# J’Accuse … ! par Jean Dytar, un roman graphique historique qui va compter dans l’histoire des romans graphiques. Mais pourquoi dit-il cela ?
Il dit cela car cette affaire fut une fracture pour la république française. Elle a exacerbé les positions en une période où l’antisémitisme avait pignon sur rue et où le secret d’Etat s’affichait au grand jour pour laisser l’armée diriger notre pays. Elle a été le symbole de l’iniquité au nom de la raison d’état où la presse et l’opinion publique ont eu un rôle majeur dans une erreur judiciaire, qui si elle ne fait plus question aujourd’hui à laissé des traces pendant longtemps.
Mais tout d’abord l’objet en lui-même. Nous avons un album graphique de 1.230 kg comprenant 310 pages, contenu dans un coffret rouge cartonné, on retire le livre au format italien par l’intermédiaire d’une languette en tissu… magnifique présentation. L’album est composé de feuilles proches du papier journal (juste un peu plus épais) et nous avons des pages de 2 à 4 vignettes, entrecoupées de reproductions d’articles de journaux ayant existés ou pas (pour les besoins de la cause). Le dessin est réaliste en noir et blanc et rappelle par ses hachures les gravures de presse qui ont fait les beaux jours des suppléments illustrés. Les dialogues sont des reprises, des extraits de véritables textes décortiqués par Jean Dytar, et la plupart des planches sont d’une interface informatique avec des like, des pétitions en lignes et même un petit + qui permet, en scannant la page d’accéder à de multiples documents numériques complémentaires. Un petit bijou d’édition.

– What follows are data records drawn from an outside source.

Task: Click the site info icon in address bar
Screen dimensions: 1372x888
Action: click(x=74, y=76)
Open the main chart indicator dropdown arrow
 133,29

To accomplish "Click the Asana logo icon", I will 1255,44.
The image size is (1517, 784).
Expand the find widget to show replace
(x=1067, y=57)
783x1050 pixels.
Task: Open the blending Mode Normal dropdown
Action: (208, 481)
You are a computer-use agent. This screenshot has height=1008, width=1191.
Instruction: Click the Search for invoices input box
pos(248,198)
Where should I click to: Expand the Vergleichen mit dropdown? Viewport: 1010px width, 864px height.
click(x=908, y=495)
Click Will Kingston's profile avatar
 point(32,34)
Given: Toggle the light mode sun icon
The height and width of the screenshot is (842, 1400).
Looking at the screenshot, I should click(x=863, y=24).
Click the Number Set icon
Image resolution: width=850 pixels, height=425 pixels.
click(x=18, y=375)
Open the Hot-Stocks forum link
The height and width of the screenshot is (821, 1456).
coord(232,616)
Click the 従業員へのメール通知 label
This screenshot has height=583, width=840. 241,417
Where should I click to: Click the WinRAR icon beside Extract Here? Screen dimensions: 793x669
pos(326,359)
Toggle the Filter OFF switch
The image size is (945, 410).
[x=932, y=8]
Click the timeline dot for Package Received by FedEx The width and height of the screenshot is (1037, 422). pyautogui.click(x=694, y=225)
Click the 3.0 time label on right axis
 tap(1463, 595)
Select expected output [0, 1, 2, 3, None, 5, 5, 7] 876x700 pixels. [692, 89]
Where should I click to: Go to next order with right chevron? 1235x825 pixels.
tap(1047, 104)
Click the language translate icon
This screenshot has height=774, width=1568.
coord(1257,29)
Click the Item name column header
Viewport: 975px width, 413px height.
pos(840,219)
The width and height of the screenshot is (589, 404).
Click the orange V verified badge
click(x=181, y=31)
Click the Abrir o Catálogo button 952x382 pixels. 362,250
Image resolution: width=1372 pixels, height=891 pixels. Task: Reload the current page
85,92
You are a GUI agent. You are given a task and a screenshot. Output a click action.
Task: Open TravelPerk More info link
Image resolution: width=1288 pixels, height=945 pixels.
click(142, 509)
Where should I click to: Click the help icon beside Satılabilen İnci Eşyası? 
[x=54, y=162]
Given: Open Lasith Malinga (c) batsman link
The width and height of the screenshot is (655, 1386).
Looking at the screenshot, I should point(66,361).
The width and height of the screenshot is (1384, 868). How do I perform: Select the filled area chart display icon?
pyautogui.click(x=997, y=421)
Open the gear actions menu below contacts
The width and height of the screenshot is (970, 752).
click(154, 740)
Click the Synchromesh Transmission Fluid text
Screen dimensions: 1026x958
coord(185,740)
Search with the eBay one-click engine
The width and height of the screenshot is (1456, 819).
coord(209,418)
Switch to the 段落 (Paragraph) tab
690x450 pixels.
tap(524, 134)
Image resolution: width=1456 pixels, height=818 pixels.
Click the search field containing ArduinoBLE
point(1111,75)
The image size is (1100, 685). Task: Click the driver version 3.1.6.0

Quant à la méthode je laisse parler Jean Dytar : « Dreyfus, cette fameuse Affaire qu’on évoque sans vraiment la connaître, je suis allé l’explorer, voir ce qui s’est écrit dans la presse en cette fin de XIXe siècle, lire les témoignages des protagonistes, comprendre quels rapports de forces étaient alors à l’œuvre, par quels rouages les choses se sont configurées. Et j’ai été tout simplement sidéré par les résonances avec notre époque… »
Bien qu’ayant étudié avec attention cette période de l’histoire je dois reconnaitre que cet ouvrage, par ses recherches, sa relocalisation du contexte, m’a permis d’aller voir dans la finesse des positionnements. Il m’a surpris par les détails de l’évolution de la pensée, de la réflexion, des acteurs de la période (Zola, Déroulède, Jaurès, Drumont,…) et de leur implication plus ou moins grande dans ce débat qui a été fondateur, pour quelques aspects (séparation des pouvoirs par exemple), de notre cinquième république.
Assurément un objet à avoir dans sa bibliothèque.